If I cannot make money on handsets, I will not be in the handset business. You have to live short term. Maybe the prior management had the luxury to bet the world would come to it. I don't have the luxury at all. I'm losing money and burning cash.
The next day however he changed his wording, posting on the official BlackBerry blog saying:
Yesterday, Reuters published an article that said I would consider selling our Devices business. My comments were taken out of context.
I want to assure you that I have no intention of selling off or abandoning this business any time soon. I know you still love your BlackBerry devices. I love them too and I know they created the foundation of this company. Our focus today is on finding a way to make this business profitable.
Let me make one thing clear, BlackBerry might not be only a handset company anymore, but the company's handsets are the centerpiece of its business and existence.
BBM has became popular because people used it to send text messages to other users on other devices (not in thin air). BBM was never a stand alone application that existed on the desktop.
BlackBerry has become the premier company providing top notch security, because of its handsets. It was the need for safe communications between devices by the enterprise that made BlackBerry what it once was, and not simply the fact that it had some sort of safe algorithm.
BlackBerry's MDM offering is designed around its devices and not for Apple's (NASDAQ:AAPL) iPhone. The company's server software continues to be designed around its devices, because of the special hardware design of its phones (devices). BlackBerry's MDM software can do things with BlackBerry devices that cannot be done on other devices.
As such, it is almost impossible for BlackBerry to stop making devices because they are a part of its existence.
Having said this of course -- and due to that the market is constantly changing -- with MDM and security more important than ever, it goes without saying that BlackBerry will focus more on security and device management, but that is no way means that its own devices are a thing of the past.
John Chen gave a small clue as to what this new frontier for BlackBerry might look like, when he said in the above blog letter that:
We offer an end-to-end solution and devices are an important part of that equation. That's why we're complementing our Devices business with other revenue streams from enterprise services and software, to messaging. We're also investing in emerging solutions such as Machine to Machine technologies that will help to power the backbone of the Internet of Things.
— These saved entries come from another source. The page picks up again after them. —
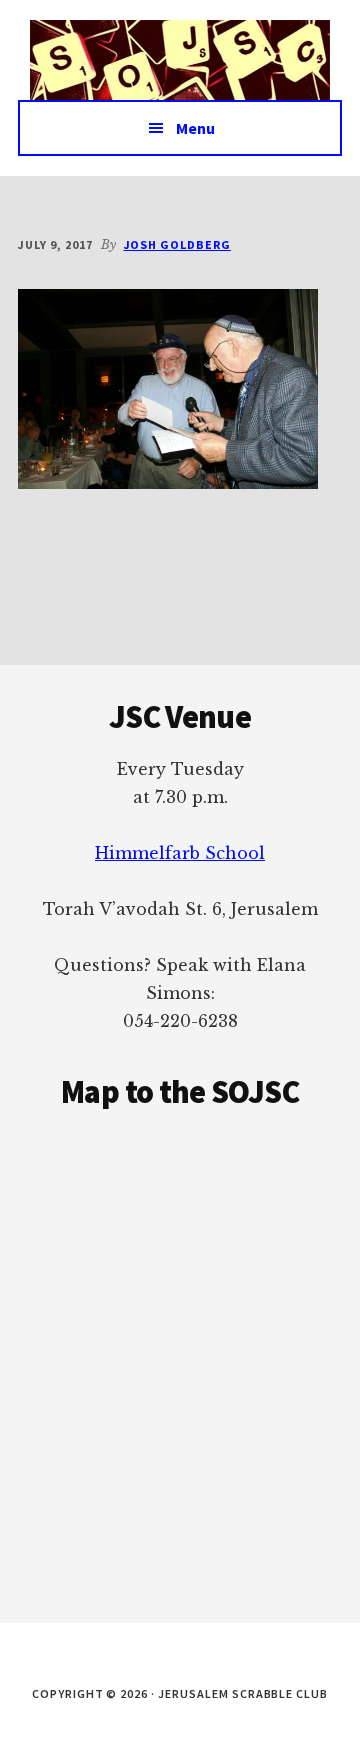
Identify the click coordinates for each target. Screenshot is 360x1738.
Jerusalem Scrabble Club (180, 60)
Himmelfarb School (180, 853)
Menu (195, 128)
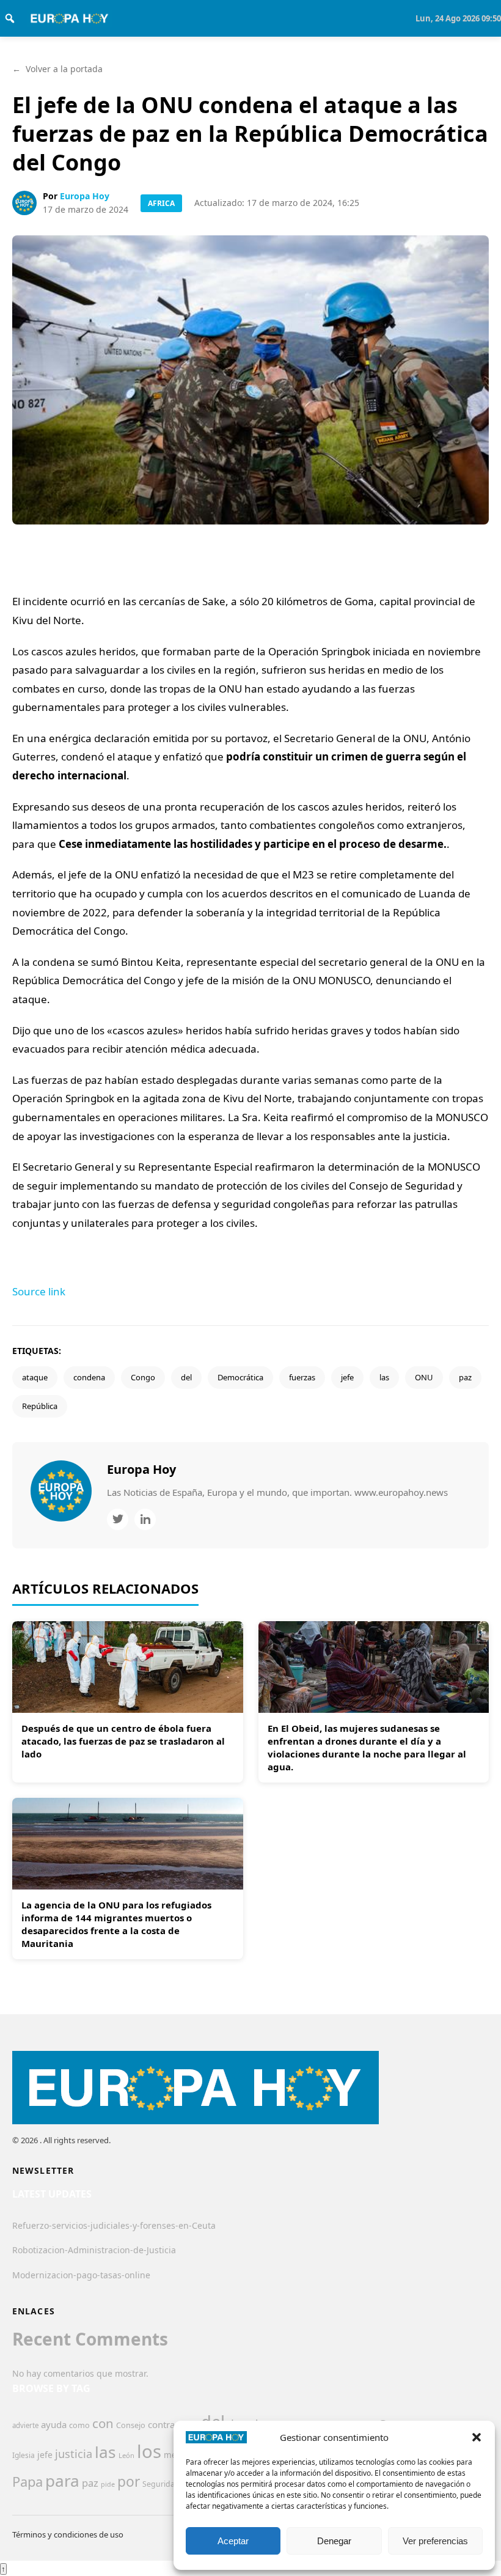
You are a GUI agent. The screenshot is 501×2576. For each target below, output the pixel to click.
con (103, 2423)
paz (465, 1377)
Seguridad (161, 2484)
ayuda (54, 2424)
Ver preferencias (435, 2541)
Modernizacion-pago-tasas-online (81, 2275)
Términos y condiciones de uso (67, 2534)
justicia (73, 2453)
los (149, 2451)
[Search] (10, 18)
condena (89, 1377)
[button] (476, 2437)
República (39, 1405)
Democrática (240, 1377)
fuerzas (302, 1377)
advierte (25, 2425)
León (126, 2455)
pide (108, 2484)
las (384, 1377)
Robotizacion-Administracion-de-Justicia (94, 2250)
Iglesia (23, 2455)
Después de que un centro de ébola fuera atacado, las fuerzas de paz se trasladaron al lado (123, 1741)
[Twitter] (117, 1519)
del (186, 1377)
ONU (424, 1377)
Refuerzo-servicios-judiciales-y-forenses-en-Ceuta (114, 2225)
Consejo (130, 2425)
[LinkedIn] (145, 1519)
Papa (27, 2481)
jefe (347, 1377)
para (62, 2481)
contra (161, 2424)
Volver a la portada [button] (57, 69)
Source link (38, 1291)
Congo (143, 1377)
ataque (35, 1377)
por (128, 2481)
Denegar (334, 2541)
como (79, 2425)
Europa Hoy (84, 196)
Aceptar (233, 2541)
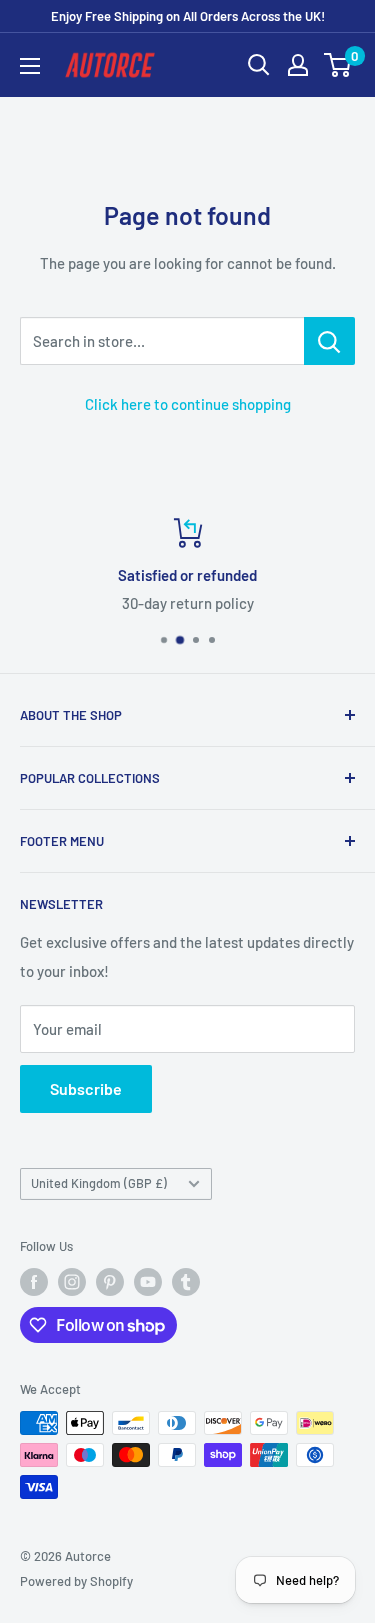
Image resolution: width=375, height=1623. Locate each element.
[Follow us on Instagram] (72, 1282)
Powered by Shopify (76, 1581)
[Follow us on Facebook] (34, 1282)
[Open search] (259, 65)
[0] (338, 65)
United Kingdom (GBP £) (99, 1183)
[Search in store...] (329, 341)
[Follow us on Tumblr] (186, 1282)
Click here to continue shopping (188, 404)
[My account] (298, 65)
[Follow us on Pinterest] (110, 1282)
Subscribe (86, 1088)
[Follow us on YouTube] (148, 1282)
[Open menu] (30, 66)
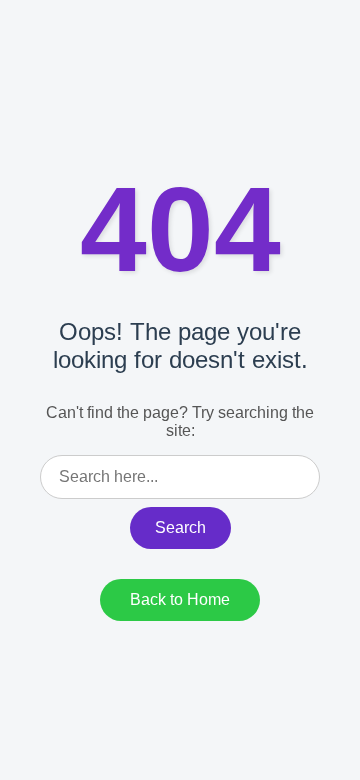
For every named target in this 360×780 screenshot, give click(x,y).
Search (180, 527)
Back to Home (180, 599)
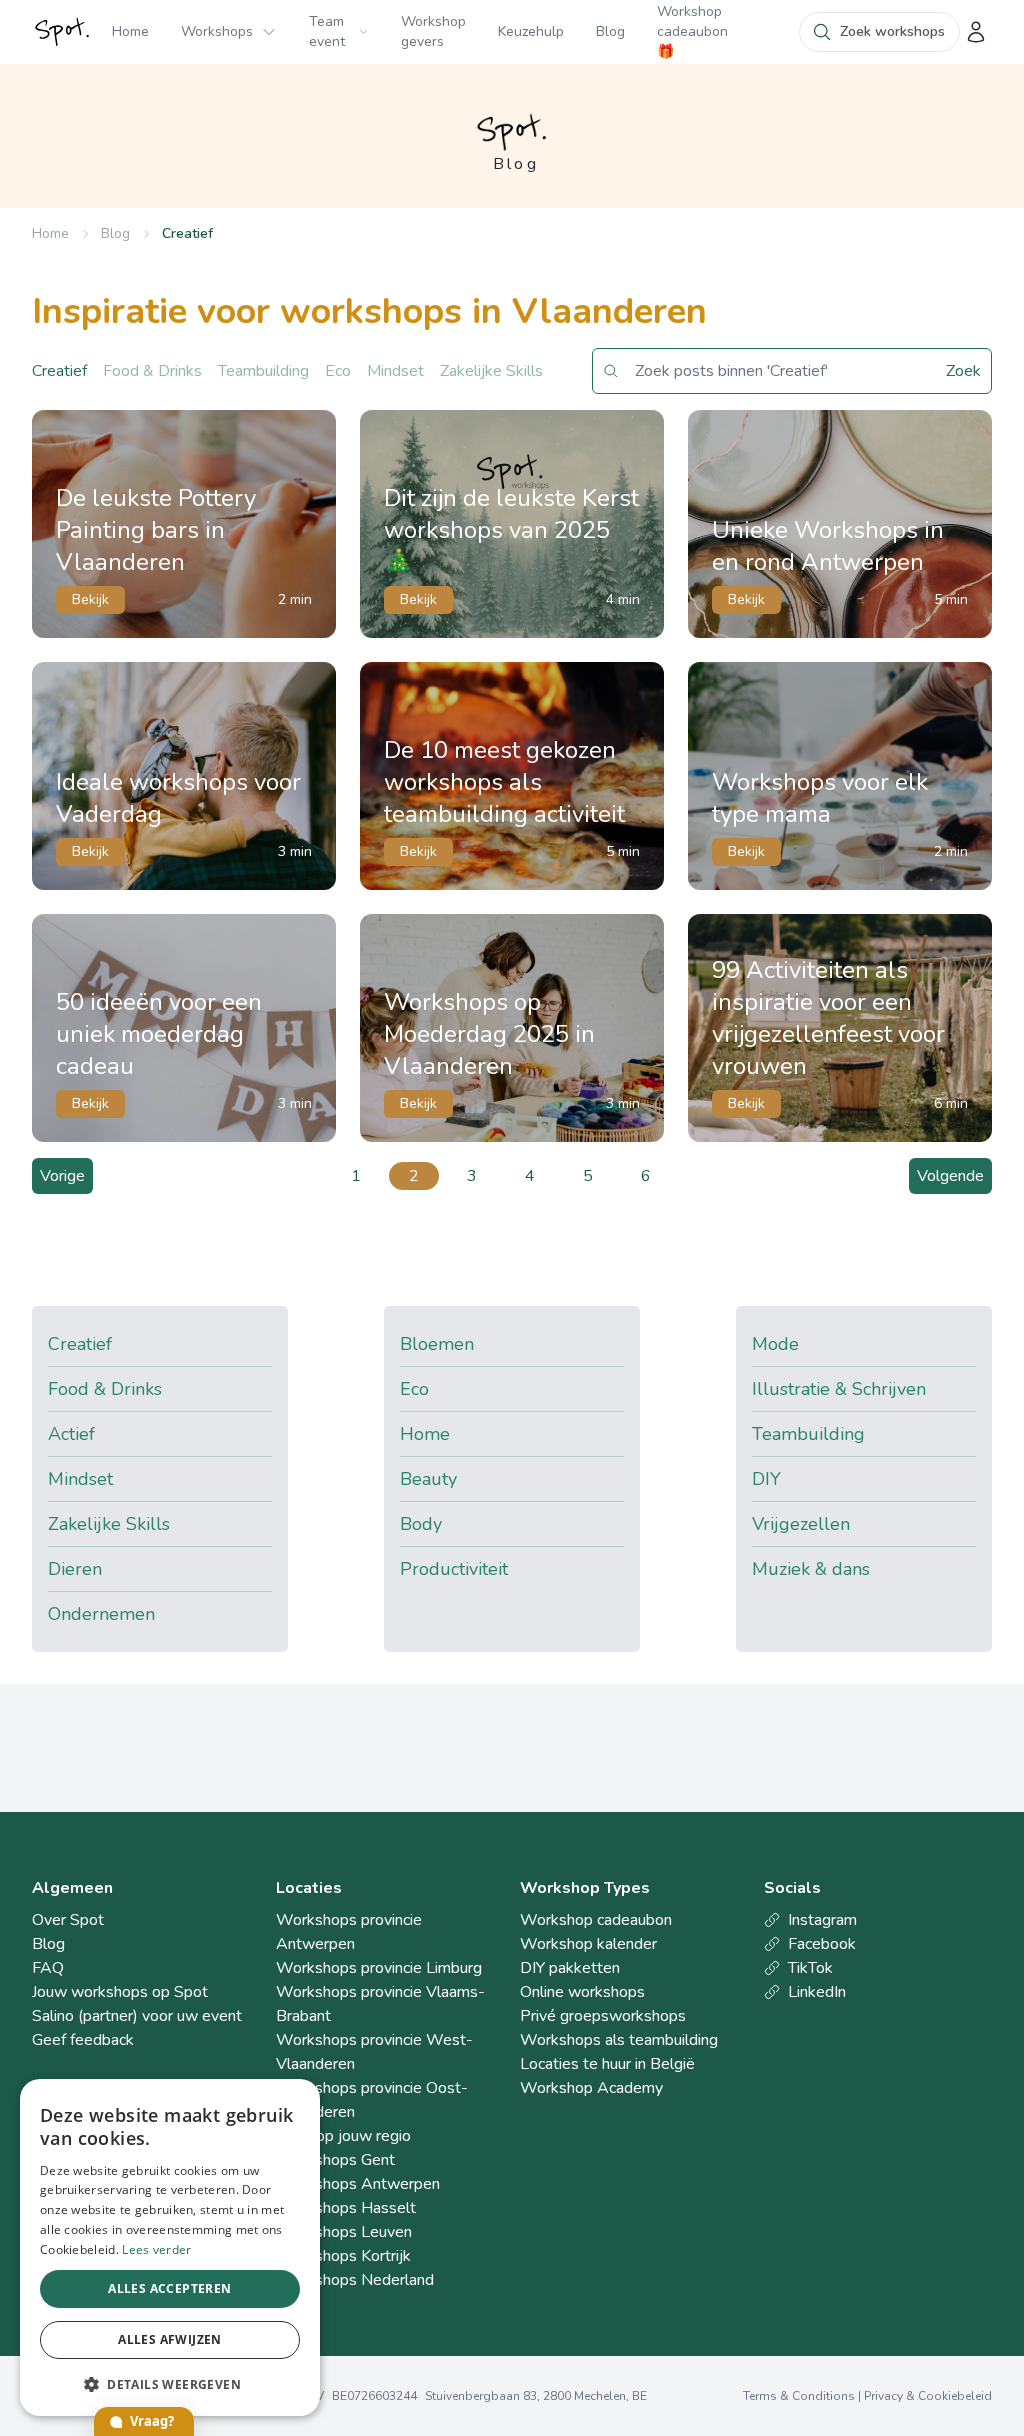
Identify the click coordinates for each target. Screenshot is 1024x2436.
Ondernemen (101, 1614)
The term "Machine to Machine technologies" can mean a lot of things, but the key word is "Machine". Meaning that software will probably never be a BlackBerry stand alone product, but rather something that will involve devices or even desktops computers. In fact I have said for the longest time that BlackBerry needs a desktop version of BBM, and I am happy that we have heard many rumors surrounding this the past couple of months.
The Bottom line
While BlackBerry is not just a device company anymore, devices are an integral part of its existence. I think that BlackBerry cannot divest of its devices unit even if it really wanted to. But if it ever does, then it will no longer be a devices company, but something else.
And I am glad that John clarified (and revised) his original statements, because simply being an MDM company, BlackBerry cannot support a much higher valuation.
Disclosure: I have no positions in any stocks mentioned, and no plans to initiate any positions within the next 72 hours. I wrote this article myself, and it expresses my own opinions. I am not receiving compensation for it (other than from Seeking Alpha). I have no business relationship with any company whose stock is mentioned in this article.